Start of SUPPLIED ENTRIES

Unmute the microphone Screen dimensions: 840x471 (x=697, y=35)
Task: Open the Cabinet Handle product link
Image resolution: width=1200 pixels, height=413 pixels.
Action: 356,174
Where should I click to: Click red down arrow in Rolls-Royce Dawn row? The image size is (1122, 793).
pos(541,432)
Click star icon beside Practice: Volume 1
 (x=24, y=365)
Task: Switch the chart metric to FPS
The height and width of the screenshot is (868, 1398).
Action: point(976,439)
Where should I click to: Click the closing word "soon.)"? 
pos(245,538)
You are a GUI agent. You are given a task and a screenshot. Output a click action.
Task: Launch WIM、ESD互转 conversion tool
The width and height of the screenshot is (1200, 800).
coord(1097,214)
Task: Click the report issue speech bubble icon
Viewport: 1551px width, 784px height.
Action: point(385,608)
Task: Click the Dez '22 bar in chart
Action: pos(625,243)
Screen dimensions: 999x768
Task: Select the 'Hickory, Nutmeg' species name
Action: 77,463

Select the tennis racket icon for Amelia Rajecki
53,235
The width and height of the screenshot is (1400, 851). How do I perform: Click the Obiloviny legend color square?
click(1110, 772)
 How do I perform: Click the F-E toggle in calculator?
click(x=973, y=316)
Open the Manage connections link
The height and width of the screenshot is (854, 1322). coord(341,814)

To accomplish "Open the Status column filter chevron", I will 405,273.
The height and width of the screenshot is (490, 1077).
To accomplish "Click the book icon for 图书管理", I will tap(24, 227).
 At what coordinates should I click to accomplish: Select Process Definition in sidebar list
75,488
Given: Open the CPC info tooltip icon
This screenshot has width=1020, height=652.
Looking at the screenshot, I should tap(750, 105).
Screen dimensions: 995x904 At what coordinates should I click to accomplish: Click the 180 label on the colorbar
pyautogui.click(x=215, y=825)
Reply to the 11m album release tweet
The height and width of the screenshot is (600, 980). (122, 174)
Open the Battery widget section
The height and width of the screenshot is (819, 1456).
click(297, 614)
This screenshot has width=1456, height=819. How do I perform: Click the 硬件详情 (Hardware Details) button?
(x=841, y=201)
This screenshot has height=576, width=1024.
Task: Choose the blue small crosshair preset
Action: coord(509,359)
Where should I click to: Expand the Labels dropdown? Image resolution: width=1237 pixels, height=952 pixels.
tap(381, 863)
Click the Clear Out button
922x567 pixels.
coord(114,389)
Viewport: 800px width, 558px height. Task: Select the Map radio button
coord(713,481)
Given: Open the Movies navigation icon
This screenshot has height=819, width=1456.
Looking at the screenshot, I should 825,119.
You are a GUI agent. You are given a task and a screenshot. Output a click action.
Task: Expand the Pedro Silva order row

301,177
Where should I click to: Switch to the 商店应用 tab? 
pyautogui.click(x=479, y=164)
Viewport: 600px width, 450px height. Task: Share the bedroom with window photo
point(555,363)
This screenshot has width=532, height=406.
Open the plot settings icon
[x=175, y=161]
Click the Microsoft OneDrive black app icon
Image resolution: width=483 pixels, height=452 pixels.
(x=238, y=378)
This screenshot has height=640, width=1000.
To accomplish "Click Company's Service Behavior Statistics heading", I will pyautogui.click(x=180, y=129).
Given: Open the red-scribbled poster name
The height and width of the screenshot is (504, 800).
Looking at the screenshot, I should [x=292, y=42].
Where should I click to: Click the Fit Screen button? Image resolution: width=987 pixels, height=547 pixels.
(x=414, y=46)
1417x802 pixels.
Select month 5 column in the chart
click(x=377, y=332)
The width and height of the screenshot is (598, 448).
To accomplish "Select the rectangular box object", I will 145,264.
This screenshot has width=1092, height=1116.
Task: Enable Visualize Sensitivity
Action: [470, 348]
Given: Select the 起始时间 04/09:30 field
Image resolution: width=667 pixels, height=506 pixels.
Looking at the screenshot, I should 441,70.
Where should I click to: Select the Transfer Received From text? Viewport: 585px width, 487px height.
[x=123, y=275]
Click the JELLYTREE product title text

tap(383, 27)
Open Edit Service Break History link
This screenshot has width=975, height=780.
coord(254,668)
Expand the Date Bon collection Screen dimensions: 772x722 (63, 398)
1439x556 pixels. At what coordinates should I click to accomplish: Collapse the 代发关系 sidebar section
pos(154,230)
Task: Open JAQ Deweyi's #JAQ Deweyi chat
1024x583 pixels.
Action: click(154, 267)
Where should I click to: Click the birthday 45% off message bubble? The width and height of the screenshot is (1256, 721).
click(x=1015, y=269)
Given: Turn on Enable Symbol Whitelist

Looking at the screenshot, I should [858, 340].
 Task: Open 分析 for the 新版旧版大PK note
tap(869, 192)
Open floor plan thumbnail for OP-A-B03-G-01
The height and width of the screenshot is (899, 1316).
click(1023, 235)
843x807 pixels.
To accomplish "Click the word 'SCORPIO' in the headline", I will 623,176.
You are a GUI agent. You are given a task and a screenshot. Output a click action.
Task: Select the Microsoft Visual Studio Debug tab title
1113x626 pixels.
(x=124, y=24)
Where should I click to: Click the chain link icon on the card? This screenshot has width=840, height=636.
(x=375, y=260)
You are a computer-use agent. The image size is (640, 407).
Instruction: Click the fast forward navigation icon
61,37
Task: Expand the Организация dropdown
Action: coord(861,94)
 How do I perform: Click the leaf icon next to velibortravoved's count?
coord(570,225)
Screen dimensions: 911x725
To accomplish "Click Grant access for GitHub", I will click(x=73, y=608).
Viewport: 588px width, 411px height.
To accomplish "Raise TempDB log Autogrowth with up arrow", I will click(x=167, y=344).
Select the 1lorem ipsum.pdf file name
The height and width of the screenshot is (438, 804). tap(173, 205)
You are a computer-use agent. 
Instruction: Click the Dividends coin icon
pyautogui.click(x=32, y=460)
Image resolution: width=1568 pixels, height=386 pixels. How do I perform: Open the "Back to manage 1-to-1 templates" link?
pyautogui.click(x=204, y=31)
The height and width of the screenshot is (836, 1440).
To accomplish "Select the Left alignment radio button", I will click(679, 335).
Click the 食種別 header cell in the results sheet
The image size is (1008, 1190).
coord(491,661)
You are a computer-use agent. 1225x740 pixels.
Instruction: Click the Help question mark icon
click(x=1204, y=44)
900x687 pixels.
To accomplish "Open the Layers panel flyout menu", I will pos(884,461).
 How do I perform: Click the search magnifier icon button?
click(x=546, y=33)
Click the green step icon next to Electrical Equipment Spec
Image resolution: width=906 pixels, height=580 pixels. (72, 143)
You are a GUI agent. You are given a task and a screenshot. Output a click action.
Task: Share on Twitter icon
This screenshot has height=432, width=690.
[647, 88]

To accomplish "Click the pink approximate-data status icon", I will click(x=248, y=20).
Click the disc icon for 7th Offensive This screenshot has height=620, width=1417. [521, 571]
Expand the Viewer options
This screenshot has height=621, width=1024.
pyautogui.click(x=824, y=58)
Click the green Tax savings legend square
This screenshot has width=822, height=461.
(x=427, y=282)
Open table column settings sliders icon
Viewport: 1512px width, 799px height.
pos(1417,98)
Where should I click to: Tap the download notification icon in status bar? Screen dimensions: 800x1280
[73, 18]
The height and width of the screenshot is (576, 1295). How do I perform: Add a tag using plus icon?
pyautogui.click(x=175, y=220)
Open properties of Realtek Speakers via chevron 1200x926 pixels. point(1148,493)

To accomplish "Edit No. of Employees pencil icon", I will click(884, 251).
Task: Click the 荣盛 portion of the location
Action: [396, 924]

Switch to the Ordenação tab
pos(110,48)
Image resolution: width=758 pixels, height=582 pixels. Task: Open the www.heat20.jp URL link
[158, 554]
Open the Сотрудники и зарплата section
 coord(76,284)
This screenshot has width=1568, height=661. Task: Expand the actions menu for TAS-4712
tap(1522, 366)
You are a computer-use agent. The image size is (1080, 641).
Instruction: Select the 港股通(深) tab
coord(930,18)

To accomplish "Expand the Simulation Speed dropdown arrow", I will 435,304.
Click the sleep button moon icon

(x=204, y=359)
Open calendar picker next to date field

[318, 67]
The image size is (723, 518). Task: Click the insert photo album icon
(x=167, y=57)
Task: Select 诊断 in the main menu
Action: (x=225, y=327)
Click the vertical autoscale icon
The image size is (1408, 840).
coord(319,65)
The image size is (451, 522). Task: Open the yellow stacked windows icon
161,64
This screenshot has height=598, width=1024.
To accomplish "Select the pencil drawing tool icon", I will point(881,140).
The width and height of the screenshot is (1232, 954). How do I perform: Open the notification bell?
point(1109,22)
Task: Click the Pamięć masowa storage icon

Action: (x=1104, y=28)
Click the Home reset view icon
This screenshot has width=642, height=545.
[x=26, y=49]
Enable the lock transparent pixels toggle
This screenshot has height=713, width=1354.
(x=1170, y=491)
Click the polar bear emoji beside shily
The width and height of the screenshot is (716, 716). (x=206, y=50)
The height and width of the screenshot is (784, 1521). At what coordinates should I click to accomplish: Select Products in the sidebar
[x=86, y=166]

End of SUPPLIED ENTRIES

*TASK PROMPT*. No line before the one containing "This screenshot has width=642, height=545." belongs in the answer; give again exactly that line and all lines after it through the end of the data.

*FINISHED TASK*.
This screenshot has width=642, height=545.
[x=26, y=49]
Enable the lock transparent pixels toggle
This screenshot has height=713, width=1354.
(x=1170, y=491)
Click the polar bear emoji beside shily
The width and height of the screenshot is (716, 716). (x=206, y=50)
The height and width of the screenshot is (784, 1521). At what coordinates should I click to accomplish: Select Products in the sidebar
[x=86, y=166]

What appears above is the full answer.